In [1]:
import pandas as pd
import numpy as np
import matplotlib.pyplot as plt
pd.set_option('display.max_colwidth', None)

import tensorflow as tf

# Metrics and auxiliar libraries from sklearn.
from sklearn.model_selection import train_test_split
from sklearn.metrics import recall_score, f1_score, roc_auc_score

# Some auxiliary functions for scoring and tuning
import scoring_utils, tuning_utils

#DEV
import importlib as imp


In [2]:
# Import the dataframe cleaned during the feature importance process.
df = pd.read_csv('../data/data_clean.csv')
target = 'Default'

In [3]:
from sklearn.preprocessing import OneHotEncoder
# Add UrbanRural one-hot encoded version diretly to the dataframe. That encoding is straighforward.
encoder = OneHotEncoder(sparse_output=False)
encoded_urban_rural = encoder.fit_transform(df[['UrbanRural']])
encoded_urban_rural = pd.DataFrame(encoded_urban_rural, columns=encoder.get_feature_names_out(['UrbanRural']))

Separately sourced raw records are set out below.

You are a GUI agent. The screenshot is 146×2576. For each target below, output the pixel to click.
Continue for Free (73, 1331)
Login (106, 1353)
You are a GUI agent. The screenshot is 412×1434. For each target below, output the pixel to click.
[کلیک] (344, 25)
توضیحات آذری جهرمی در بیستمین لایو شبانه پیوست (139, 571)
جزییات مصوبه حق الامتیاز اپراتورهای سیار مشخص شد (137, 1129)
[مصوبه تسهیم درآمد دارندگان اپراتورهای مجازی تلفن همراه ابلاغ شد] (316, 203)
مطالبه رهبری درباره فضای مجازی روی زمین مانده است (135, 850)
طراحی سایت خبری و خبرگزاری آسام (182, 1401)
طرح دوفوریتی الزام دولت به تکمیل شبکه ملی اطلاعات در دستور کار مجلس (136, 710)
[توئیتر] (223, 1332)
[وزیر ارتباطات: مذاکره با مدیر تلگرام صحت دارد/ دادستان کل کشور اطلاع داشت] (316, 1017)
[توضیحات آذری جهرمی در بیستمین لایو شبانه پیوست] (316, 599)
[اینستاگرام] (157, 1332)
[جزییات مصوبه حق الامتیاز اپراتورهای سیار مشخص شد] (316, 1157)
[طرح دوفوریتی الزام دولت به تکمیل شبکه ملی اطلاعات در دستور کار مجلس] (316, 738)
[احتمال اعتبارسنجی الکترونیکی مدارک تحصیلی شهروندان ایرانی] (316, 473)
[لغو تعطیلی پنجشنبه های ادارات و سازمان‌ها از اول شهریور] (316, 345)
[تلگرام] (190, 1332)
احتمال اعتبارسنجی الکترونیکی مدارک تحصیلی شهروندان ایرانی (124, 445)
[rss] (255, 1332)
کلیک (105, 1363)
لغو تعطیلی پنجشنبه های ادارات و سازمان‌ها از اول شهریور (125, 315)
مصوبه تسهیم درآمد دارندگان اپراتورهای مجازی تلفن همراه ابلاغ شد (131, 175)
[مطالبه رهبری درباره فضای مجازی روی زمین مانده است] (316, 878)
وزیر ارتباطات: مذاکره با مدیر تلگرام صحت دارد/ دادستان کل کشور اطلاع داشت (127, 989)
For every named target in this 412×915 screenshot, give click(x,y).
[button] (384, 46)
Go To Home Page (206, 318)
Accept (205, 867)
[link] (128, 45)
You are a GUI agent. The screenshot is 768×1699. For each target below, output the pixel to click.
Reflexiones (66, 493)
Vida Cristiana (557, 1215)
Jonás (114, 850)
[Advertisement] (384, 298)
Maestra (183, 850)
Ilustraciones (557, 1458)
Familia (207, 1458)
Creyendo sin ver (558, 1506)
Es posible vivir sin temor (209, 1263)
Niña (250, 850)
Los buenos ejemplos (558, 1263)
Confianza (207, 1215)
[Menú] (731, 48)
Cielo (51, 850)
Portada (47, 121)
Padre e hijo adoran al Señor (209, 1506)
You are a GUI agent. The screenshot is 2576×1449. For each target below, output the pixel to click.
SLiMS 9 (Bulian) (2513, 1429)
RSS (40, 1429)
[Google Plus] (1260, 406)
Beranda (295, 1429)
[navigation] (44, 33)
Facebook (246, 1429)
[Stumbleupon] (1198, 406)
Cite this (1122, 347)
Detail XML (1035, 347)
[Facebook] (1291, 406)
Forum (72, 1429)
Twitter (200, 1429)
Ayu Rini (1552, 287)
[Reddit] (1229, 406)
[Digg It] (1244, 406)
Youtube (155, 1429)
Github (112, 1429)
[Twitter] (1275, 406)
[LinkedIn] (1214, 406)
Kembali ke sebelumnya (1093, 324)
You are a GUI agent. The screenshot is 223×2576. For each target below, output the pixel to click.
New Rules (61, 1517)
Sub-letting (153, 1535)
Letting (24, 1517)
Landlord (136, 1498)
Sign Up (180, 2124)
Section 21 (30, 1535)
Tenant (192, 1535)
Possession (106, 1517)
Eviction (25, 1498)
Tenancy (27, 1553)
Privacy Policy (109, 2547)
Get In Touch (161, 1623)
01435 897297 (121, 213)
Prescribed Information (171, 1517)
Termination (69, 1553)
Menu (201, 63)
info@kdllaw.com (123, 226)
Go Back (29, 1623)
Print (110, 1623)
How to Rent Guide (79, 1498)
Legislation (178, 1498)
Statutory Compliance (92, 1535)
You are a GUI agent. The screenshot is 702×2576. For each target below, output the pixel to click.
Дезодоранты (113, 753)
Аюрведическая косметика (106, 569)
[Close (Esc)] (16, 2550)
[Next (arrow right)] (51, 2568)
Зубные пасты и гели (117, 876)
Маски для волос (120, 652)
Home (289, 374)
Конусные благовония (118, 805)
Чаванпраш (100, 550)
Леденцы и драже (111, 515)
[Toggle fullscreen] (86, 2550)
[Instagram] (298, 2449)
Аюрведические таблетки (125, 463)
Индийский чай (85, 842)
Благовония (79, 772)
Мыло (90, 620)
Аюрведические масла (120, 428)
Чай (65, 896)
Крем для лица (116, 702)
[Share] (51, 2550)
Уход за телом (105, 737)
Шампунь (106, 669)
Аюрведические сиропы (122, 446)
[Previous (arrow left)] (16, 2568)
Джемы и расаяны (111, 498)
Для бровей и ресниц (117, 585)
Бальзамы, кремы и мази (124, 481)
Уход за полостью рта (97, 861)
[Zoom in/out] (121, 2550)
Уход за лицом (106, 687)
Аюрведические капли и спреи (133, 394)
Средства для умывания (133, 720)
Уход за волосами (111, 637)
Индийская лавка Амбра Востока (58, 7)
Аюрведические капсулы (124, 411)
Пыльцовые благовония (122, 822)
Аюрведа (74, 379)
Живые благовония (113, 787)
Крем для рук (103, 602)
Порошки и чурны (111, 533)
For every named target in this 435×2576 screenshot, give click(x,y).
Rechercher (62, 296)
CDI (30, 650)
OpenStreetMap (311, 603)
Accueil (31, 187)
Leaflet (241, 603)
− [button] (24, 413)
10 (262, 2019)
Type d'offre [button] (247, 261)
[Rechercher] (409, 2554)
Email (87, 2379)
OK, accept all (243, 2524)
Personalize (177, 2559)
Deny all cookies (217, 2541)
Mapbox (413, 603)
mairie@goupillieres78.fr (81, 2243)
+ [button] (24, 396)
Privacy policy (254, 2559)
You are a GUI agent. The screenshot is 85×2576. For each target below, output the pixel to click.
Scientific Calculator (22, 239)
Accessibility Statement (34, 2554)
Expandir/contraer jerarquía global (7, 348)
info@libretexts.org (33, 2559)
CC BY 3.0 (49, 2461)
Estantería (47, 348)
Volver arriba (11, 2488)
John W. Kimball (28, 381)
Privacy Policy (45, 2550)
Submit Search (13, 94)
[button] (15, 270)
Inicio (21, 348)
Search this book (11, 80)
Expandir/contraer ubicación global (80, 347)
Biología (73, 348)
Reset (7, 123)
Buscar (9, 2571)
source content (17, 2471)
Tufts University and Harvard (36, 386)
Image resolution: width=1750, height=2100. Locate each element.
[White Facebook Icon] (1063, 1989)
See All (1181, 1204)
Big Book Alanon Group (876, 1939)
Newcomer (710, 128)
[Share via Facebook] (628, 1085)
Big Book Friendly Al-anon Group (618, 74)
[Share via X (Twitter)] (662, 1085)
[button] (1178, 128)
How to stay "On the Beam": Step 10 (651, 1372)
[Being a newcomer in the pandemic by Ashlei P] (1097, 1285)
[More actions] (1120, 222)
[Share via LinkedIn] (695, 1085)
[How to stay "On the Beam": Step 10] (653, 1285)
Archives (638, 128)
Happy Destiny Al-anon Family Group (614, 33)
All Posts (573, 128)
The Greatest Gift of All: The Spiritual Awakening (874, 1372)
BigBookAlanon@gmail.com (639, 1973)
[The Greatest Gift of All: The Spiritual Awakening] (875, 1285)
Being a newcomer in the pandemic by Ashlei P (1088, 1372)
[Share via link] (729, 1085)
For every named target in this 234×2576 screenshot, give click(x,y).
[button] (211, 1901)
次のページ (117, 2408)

encoded_urban_rural.index = df.index

# Concatenating the encoded DataFrame with the original DataFrame
df = pd.concat([df, encoded_urban_rural], axis=1)

all_features = [feature for feature in df.columns if feature not in target]

In [4]:
# Add count encoded features
experimental_features = ['City', 'State', 'Bank', 'ApprovalFY', 'NAICS_i', 'FranchiseCode']
features = [f for f in all_features if f not in experimental_features]
# Count encoding
count_encoded_features = ['City', 'Bank', 'State']
features_count_encoding = features + count_encoded_features

for feature in count_encoded_features:
    df[feature + 'Loans'] = df.groupby(feature)[feature].transform('count')
    df[feature + 'Loans'].fillna(0, inplace=True)

    features_count_encoding.remove(feature)
    features_count_encoding.append(feature+'Loans')

In [5]:
X_total = df[features_count_encoding]
y_total = df[target]

X_train, X_, y_train, y_ = train_test_split(X_total, y_total, train_size=.8)
X_cv, X_test, y_cv, y_test = train_test_split(X_, y_, train_size=.5)

In [6]:
from sklearn.preprocessing import StandardScaler

scaler = StandardScaler()
X_train_scaled = scaler.fit_transform(X_train)
X_cv_scaled = scaler.transform(X_cv)
X_test_scaled = scaler.transform(X_test)
X_total = scaler.transform(X_total)

In [7]:
pd.DataFrame(X_total, columns=features_count_encoding).describe()

Unnamed: 0,Term,NoEmp,CreateJob,RetainedJob,UrbanRural,RevLineCr,LowDoc,GrAppv,SBA_Appv,isNewBusiness,isFranchise,SBARatio,InterestRate,UrbanRural_0,UrbanRural_1,UrbanRural_2,CityLoans,BankLoans,StateLoans
count,870514.0,870514.0,870514.0,870514.0,870514.0,870514.0,870514.0,870514.0,870514.0,870514.0,870514.0,870514.0,870514.0,870514.0,870514.0,870514.0,870514.0,870514.0,870514.0
mean,0.000542,-0.000971,0.000169,0.000188,-0.000131,2.8e-05,-0.000135,-0.00012,-7.8e-05,3.2e-05,-9.3e-05,0.000361,0.000107,-8e-06,0.000185,-0.000275,0.000659,-0.000611,3.9e-05
std,1.000278,0.953557,1.003488,1.00353,0.999841,1.000019,0.999846,1.000379,1.000275,1.000016,0.999825,0.999817,1.000204,0.999998,0.999993,0.999674,1.001738,0.999298,1.000095
min,-1.408191,-0.147729,-0.035846,-0.045597,-1.165203,-0.545535,-0.376155,-0.683117,-0.65991,-0.627151,-0.249126,-3.944193,-1.763864,-0.75398,-1.041145,-0.364727,-0.530723,-0.774864,-1.037837
25%,-0.650189,-0.122161,-0.035846,-0.045597,-1.165203,-0.545535,-0.376155,-0.563485,-0.564197,-0.627151,-0.249126,-1.220584,-0.968246,-0.75398,-1.041145,-0.364727,-0.495247,-0.753987,-0.713389
50%,-0.346988,-0.096592,-0.035846,-0.041423,0.378183,-0.545535,-0.376155,-0.355887,-0.383478,-0.627151,-0.249126,0.222434,0.257189,-0.75398,0.960481,-0.364727,-0.393816,-0.536068,-0.454383
75%,0.107813,-0.019888,-0.031664,-0.028901,0.378183,-0.545535,-0.376155,0.122643,0.111477,1.594513,-0.249126,0.799641,0.632136,1.326295,0.960481,-0.364727,-0.034563,0.520513,0.378755
max,5.780192,127.680157,36.764139,39.607255,1.921569,1.833062,2.658477,16.906392,19.005004,1.594513,4.01404,1.665451,6.93764,1.326295,0.960481,2.741775,5.024471,2.240268,2.175256


The features have been succesfully scaled!